▶ PROBLEM TO SOLVE: Please repeat word for word the part of the forum post on GPT and imitation learning between "I don’t care" and "the proof fails.", inclusive.

▶ TEXT SEGMENT:
It seems to me that this is arguing that human language is a special sort of environment where learning to behave like an expert lets you generalise much further out of distribution than for generic environments. That might be the case, and I agree that there’s something special about human language that wouldn’t be there if we were talking about robots imitating human walking gait for instance. I’m frankly unsure how to think about this, maybe we get unlucky and somehow everything generalises much further than it has any right to do.
I’ve also been thinking of the failure modes of this whole argument since yesterday, and I think a crucial point is that different abilities of GPT will have different coherent timescales, and some abilities I expect to never get incoherent. For instance, probably grammar will never falter for GPT4 and beyond no matter the sequence length. Because the internet contains enough small grammar deviations followed by correct text that the model can learn to correct them and ignore small mistakes. Importantly, because basically all grammar mistakes exist in the dataset, GPT is unlikely to make a mistake that humans have never made and get itself surprised by an “inhuman mistake”.
(If we get unlucky there might be a sequence of abilities, each of which enables the efficient learning of the next, once the coherent timescale gets to infinity. Maybe you can’t learn arithmetic until you’ve learned to eternally generate correct grammar, etc.)
In particular, the Lecun Argument predicts that the regions of language where GPT will have the most trouble will be those regions where “thinking is not done in public”, because those will contain very few examples of how to correct perturbations. So maybe it can generate unending coherent unedited forum posts, but scientific papers should be very significantly harder.
I don’t care if the agent is “really doing the thing himself” or not. I care that the end result is the overall system imitating the expert. Of course my extreme example is in some sense not useful, I’m saying “the expert is already building the agent you want, so you can imitate it to build the agent you want”. The point of the example is showing a simple crisp way the proof fails.
So yeah then I don’t know how to clearly move from the very hypothetical counterexample to something less hypothetical. To start, I can have the agent “do the work himself” by having the expert run the machine it defined with its own cognition. This is in principle possible in the autoregressive paradigm, since if you consider the stepping function as the agent, it’s fed its previous output. However there’s some contrivance in having the expert define the machine in the initial sequence, and then running it, in such a way that the learner gets both the definition and the running part from imitation. I don’t have a clear picture in my mind. And next I’d have to transfer somehow the intuition to the domain of human language.
I agree overall with the rest of your analysis, in particular thinking about this in term of threshold coherence lengths. If somehow the learner needs to infer the expert Turing machine from the actions, the relevant point is indeed how long is the specification of such machine.

▶ PROVIDED DATA:

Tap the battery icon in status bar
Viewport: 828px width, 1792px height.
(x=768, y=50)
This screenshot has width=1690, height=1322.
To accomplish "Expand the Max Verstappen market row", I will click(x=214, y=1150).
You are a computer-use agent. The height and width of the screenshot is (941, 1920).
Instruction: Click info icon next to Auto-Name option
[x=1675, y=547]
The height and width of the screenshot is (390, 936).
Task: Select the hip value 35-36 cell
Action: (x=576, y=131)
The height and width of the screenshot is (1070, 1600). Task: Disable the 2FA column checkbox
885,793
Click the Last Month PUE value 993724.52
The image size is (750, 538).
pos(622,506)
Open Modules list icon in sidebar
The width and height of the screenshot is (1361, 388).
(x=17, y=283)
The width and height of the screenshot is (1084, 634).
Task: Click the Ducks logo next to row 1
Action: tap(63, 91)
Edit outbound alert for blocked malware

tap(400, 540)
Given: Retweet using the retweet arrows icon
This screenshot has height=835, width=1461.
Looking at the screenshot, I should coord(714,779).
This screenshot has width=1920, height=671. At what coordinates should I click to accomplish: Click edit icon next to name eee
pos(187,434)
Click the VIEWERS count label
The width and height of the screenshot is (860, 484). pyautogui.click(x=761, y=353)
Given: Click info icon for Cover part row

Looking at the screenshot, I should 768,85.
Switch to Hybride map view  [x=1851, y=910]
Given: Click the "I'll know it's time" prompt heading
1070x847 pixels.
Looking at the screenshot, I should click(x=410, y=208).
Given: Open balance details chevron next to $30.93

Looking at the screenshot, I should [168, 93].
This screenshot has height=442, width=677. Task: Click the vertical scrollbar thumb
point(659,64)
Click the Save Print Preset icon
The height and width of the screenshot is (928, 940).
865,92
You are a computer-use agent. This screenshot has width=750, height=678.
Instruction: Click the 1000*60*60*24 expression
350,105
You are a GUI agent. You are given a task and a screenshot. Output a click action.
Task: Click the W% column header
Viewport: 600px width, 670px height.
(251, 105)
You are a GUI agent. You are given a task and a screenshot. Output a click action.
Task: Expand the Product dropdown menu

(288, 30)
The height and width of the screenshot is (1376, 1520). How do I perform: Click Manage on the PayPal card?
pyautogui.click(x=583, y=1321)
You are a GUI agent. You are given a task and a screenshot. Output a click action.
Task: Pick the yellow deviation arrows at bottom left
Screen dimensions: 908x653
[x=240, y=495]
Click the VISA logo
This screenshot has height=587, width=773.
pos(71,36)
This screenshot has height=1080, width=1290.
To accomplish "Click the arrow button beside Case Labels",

▶ RESPONSE:
I don’t care if the agent is “really doing the thing himself” or not. I care that the end result is the overall system imitating the expert. Of course my extreme example is in some sense not useful, I’m saying “the expert is already building the agent you want, so you can imitate it to build the agent you want”. The point of the example is showing a simple crisp way the proof fails.